The Hong Kong market is presently faced with an increase in mainland private enterprises listing on the local exchange, resulting in shell planting and volatility in stock prices in the Growth Enterprise Market (the “GEM”). The regulators have taken up initiatives to address these issues and have introduced measures on accountability to better protect the market and the investors. These include the below.
1. HKEX and SFC’s Listing Regulation
In 2016 the Securities and Futures Commission (the “SFC”) and the Hong Kong Clearing Limited (the “HKEX”) issued a Joint Consultation Paper on Proposed Enhancements to The Stock Exchange of Hong Kong Limited’s (the “Exchange”) Decision-Making and Governance Structure for Listing Regulation.
The paper proposes to establish two new Committees on which the SFC and the Exchange have joint control. The SFC will have a bigger say in the listing approval process and an earlier and more direct input on listing policy matters and listing regulation going forward.
The proposal is considered by some long overdue. The lack of clarity in the roles of the SFC and the Exchange was highlighted in the penny stocks incident in 2002 which led to HK$10 billion wiped off the market value of affected companies. The joint consultation closed in November 2016.

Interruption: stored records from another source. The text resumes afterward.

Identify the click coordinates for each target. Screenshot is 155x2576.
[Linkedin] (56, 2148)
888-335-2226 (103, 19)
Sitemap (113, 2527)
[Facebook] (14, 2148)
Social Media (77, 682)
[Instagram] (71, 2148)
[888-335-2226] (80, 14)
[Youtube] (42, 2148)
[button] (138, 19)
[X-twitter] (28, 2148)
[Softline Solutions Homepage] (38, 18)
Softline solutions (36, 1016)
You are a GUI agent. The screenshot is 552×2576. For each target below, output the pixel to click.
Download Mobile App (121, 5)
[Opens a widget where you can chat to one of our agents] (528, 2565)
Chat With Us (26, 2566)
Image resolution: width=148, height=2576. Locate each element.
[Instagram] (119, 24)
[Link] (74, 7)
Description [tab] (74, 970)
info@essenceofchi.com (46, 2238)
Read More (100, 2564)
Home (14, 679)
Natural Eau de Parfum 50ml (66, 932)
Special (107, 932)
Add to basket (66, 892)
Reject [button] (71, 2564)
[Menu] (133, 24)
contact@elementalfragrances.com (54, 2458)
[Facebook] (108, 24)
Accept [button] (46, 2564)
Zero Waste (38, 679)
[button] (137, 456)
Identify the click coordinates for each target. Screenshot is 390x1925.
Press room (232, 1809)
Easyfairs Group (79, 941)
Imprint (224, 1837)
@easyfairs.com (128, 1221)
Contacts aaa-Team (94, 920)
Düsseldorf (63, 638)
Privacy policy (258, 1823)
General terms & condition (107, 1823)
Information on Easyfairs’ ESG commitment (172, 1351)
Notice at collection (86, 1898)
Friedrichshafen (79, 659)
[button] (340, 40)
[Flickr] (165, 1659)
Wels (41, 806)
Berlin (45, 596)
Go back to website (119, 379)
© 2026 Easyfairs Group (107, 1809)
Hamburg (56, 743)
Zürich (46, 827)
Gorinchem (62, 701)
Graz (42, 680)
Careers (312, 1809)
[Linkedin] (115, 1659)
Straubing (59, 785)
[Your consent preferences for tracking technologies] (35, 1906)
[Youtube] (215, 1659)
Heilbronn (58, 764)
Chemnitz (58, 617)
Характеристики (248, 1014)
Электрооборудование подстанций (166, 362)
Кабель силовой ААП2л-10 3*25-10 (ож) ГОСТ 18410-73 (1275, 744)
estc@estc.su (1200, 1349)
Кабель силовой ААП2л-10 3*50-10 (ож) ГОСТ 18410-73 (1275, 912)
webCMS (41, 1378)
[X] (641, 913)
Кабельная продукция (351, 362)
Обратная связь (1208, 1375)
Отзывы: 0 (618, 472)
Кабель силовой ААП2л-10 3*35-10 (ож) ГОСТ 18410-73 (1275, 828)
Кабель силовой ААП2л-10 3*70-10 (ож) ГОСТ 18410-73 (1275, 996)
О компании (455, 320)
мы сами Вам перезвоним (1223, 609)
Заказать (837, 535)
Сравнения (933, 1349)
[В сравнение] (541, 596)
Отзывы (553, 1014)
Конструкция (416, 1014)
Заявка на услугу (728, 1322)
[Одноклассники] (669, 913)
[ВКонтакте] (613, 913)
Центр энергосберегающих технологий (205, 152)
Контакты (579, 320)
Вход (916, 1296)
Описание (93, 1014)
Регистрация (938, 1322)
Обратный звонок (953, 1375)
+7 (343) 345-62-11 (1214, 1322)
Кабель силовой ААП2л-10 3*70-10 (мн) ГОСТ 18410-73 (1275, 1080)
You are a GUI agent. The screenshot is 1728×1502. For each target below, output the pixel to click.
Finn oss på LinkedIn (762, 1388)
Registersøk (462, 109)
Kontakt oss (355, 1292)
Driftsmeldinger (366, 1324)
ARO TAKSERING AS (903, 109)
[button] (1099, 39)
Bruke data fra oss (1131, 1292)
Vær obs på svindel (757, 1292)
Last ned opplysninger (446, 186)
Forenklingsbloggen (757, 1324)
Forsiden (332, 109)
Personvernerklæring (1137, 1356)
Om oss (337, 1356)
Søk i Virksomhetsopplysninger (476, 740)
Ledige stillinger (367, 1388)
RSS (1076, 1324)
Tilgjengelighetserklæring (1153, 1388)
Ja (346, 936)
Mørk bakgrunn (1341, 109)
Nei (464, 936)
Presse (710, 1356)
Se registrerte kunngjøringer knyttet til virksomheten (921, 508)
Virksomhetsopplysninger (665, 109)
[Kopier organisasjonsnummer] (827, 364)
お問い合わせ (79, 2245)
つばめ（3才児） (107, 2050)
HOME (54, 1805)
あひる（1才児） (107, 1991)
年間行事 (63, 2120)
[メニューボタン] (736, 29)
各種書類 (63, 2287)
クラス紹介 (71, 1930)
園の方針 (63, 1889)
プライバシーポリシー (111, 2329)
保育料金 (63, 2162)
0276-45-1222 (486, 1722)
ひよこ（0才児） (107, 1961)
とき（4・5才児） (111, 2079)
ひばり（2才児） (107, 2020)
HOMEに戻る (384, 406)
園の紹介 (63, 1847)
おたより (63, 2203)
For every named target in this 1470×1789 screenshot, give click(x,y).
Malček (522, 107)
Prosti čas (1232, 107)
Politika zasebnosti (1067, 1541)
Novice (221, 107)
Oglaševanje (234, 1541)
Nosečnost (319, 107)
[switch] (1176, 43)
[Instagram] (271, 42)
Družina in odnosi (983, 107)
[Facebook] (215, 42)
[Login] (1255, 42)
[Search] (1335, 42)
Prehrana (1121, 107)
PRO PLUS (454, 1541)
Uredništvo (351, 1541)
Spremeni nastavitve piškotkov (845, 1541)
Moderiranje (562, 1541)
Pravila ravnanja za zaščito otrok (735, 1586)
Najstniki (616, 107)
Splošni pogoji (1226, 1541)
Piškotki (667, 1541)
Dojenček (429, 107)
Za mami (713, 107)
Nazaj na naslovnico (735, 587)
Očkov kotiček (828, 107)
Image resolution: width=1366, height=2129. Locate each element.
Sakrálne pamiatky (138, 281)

2. Augmentation of Senior Management Accountability for Licensed Corporations
General Principle 9 of the Code of Conduct for Persons Licensed by or Registered with the SFC provides that the senior management of a licensed corporation should bear primary responsibility for ensuring the maintenance of appropriate standards of conduct and adherence to proper procedures by the corporation.
To clarify the duties and obligations of senior managers, the SFC has issued a circular to licensed corporations regarding measures for augmenting the accountability of senior management in December 2016.
Corporate licence applicants and existing licensed corporations will have to submit up-to-date management structure information and organisational charts to the SFC from 18 April 2017. The deadline for submission is 17 July 2017.
The augmentation of senior management accountability will broaden the category of officers coming under the supervision and disciplinary power of the SFC.
3. Price Volatility in Newly-Listed GEM Stocks
Recently, the SFC and the Exchange have seen unusually high price volatility in GEM stocks post-listing. In 2015, the top 25 placees took up 96 percent of the shares offered for placing and the average number of placees for the entire issue was 135. Some investors repeatedly appeared as the top placees in unconnected GEM IPOs. The concentration of shares in the hands of a few shareholders gives rise to the ability to manipulate the price of the stock, compromising the integrity of the market and prejudicing the interests of the investors.
The GEM Rule 11.23 requires an open market in the securities for which listing is sought and an adequate number of holders of such securities. The minimum requirement of 100 public holders of a security is merely a guideline and satisfaction of such requirement does not mean that the open market requirement has been satisfied. The SFC or the Exchange will take appropriate actions against new applicants, sponsors and underwriters or placing agents if they fail to comply with the relevant policies and procedures to ensure that GEM IPO placing is conducted in a fair and orderly manner.
In February, at least four GEM stocks were suspended from trading due to an SFC inquiry under GEM Rule 11.23. On 22 February, a GEM stock started trading in the morning and was suspended from trading by 1 PM. It is the first time that a GEM stock was listed for and suspended from trading on the same day.
The SFC and the Exchange’s joint statement warned that GEM stocks have a higher investment risk than companies listed in the Main Board, so potential investors should be aware of the potential risks of investing in these companies.
We expect to see the SFC and the Exchange to work closer together to regulate the market and protect investors. The Exchange will continue to balance the conflict of being a listed company itself, interested in relaxing the control of the market, while encouraging more listings and being a frontline regulator of listed companies. Joint consultations and joint statements with the SFC will help address this conflict.